Required work:
There is one span to output from the data below: the lines starting at the line with "652x508 pixels." and ending at the line with "Task: Click the N90500101". Output it exactly, ends included, nothing more.

Dataset entries

◇ ◇ ◇ ◇ ◇

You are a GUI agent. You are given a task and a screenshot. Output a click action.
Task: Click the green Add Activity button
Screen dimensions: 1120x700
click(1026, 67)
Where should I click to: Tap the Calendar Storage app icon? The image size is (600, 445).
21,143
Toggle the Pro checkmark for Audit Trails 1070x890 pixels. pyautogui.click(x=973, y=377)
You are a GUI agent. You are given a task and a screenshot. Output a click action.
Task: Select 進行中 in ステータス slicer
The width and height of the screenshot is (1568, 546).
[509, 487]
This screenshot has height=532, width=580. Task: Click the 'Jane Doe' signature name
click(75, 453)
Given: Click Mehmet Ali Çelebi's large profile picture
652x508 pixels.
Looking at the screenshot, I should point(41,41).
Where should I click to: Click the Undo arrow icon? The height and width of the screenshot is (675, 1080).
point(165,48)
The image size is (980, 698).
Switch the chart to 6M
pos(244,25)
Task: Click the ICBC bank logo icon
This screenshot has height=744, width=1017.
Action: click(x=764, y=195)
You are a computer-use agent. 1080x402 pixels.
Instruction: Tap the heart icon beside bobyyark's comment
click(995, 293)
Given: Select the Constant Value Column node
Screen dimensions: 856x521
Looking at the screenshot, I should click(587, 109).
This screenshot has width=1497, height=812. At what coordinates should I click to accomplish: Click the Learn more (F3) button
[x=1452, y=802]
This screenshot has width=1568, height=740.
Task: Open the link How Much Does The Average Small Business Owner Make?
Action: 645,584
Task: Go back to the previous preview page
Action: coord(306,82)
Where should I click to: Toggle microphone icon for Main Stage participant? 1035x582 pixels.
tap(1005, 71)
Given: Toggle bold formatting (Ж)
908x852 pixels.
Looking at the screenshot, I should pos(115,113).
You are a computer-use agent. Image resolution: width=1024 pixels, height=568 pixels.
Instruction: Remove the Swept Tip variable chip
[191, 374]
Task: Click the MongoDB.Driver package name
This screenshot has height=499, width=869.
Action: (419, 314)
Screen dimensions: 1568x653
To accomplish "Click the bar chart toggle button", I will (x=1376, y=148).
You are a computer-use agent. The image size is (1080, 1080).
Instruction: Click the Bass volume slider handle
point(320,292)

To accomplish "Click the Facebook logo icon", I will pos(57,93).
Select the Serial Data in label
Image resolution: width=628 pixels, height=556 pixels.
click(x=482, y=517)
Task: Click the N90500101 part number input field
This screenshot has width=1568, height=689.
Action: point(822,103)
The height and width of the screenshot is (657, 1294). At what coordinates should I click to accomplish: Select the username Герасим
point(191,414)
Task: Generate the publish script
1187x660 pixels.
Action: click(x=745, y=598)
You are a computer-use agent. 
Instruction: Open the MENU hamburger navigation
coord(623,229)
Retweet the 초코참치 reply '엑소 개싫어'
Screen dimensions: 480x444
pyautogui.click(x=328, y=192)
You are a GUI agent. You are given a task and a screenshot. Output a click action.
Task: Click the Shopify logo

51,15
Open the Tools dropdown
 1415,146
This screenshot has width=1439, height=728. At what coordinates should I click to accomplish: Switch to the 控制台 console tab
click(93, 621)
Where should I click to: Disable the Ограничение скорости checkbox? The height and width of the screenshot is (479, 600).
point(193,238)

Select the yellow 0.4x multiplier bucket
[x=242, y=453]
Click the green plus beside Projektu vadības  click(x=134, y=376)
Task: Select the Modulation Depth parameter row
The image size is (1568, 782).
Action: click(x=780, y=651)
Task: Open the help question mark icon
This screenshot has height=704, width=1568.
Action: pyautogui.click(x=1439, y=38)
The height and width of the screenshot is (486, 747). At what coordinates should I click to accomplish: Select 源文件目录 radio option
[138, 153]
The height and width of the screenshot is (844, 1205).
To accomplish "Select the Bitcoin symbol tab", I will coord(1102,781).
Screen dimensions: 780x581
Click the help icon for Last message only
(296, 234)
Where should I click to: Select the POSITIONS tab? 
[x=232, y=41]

◇ ◇ ◇ ◇ ◇

Solved problem:
652x508 pixels.
Looking at the screenshot, I should point(41,41).
Where should I click to: Click the Undo arrow icon? The height and width of the screenshot is (675, 1080).
point(165,48)
The image size is (980, 698).
Switch the chart to 6M
pos(244,25)
Task: Click the ICBC bank logo icon
This screenshot has height=744, width=1017.
Action: click(x=764, y=195)
You are a computer-use agent. 1080x402 pixels.
Instruction: Tap the heart icon beside bobyyark's comment
click(995, 293)
Given: Select the Constant Value Column node
Screen dimensions: 856x521
Looking at the screenshot, I should click(587, 109).
This screenshot has width=1497, height=812. At what coordinates should I click to accomplish: Click the Learn more (F3) button
[x=1452, y=802]
This screenshot has width=1568, height=740.
Task: Open the link How Much Does The Average Small Business Owner Make?
Action: 645,584
Task: Go back to the previous preview page
Action: coord(306,82)
Where should I click to: Toggle microphone icon for Main Stage participant? 1035x582 pixels.
tap(1005, 71)
Given: Toggle bold formatting (Ж)
908x852 pixels.
Looking at the screenshot, I should pos(115,113).
You are a computer-use agent. Image resolution: width=1024 pixels, height=568 pixels.
Instruction: Remove the Swept Tip variable chip
[191, 374]
Task: Click the MongoDB.Driver package name
This screenshot has height=499, width=869.
Action: (419, 314)
Screen dimensions: 1568x653
To accomplish "Click the bar chart toggle button", I will (x=1376, y=148).
You are a computer-use agent. The image size is (1080, 1080).
Instruction: Click the Bass volume slider handle
point(320,292)

To accomplish "Click the Facebook logo icon", I will pos(57,93).
Select the Serial Data in label
Image resolution: width=628 pixels, height=556 pixels.
click(x=482, y=517)
Task: Click the N90500101 part number input field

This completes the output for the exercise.